• Exercise description
Number of lines below with the word "Page": state it and write nothing more.

• Source material
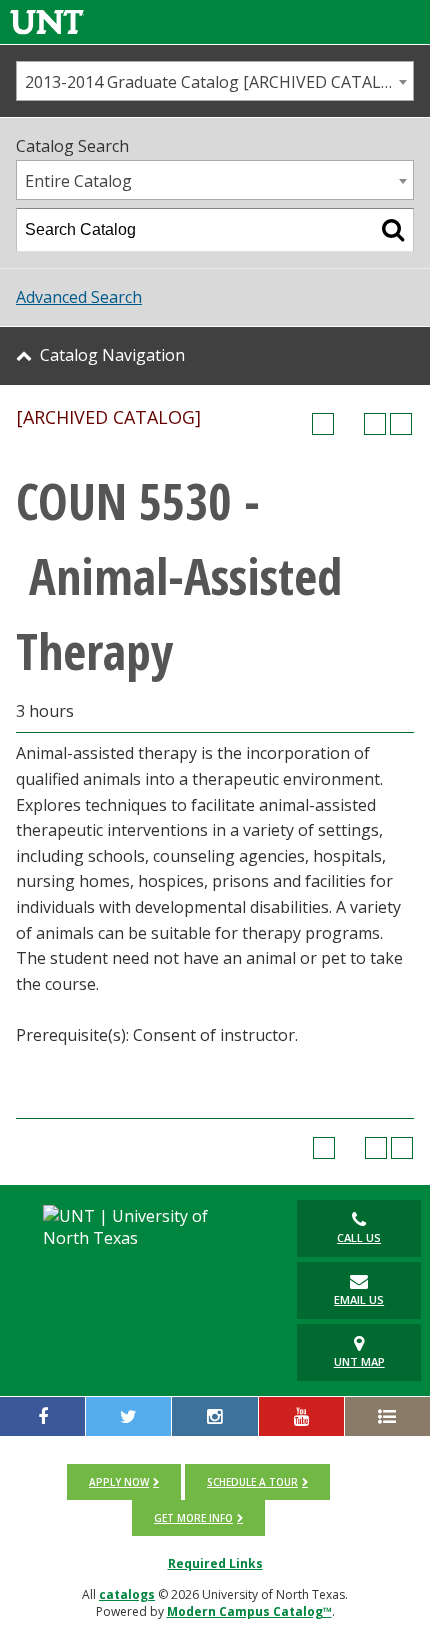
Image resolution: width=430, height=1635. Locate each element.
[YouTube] (301, 1416)
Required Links (215, 1563)
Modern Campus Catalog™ (249, 1611)
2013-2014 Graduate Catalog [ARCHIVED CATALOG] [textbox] (217, 82)
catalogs (127, 1594)
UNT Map (359, 1361)
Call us (359, 1237)
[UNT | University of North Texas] (143, 1227)
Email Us (359, 1299)
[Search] (393, 230)
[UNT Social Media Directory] (387, 1416)
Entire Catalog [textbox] (78, 181)
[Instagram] (214, 1416)
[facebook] (42, 1416)
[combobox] (215, 81)
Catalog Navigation (112, 355)
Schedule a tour (252, 1482)
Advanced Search (79, 297)
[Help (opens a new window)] (401, 424)
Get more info (193, 1518)
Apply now (119, 1482)
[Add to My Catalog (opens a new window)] (323, 424)
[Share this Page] (349, 424)
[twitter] (128, 1416)
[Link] (47, 21)
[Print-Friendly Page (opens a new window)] (375, 424)
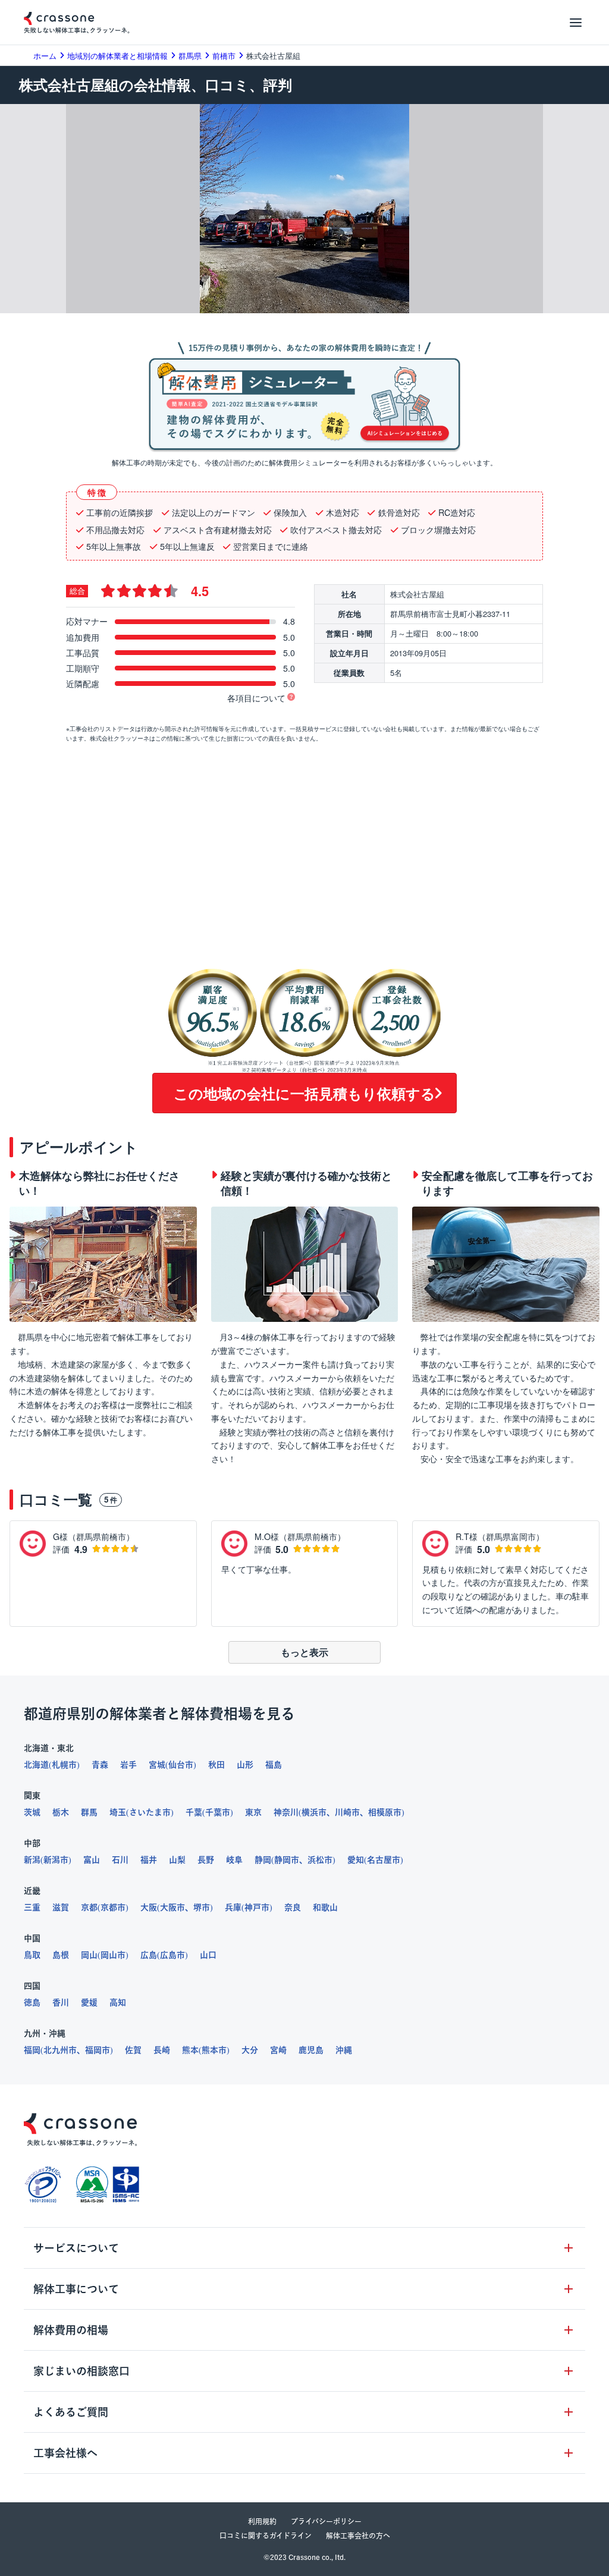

• Exercise solution
2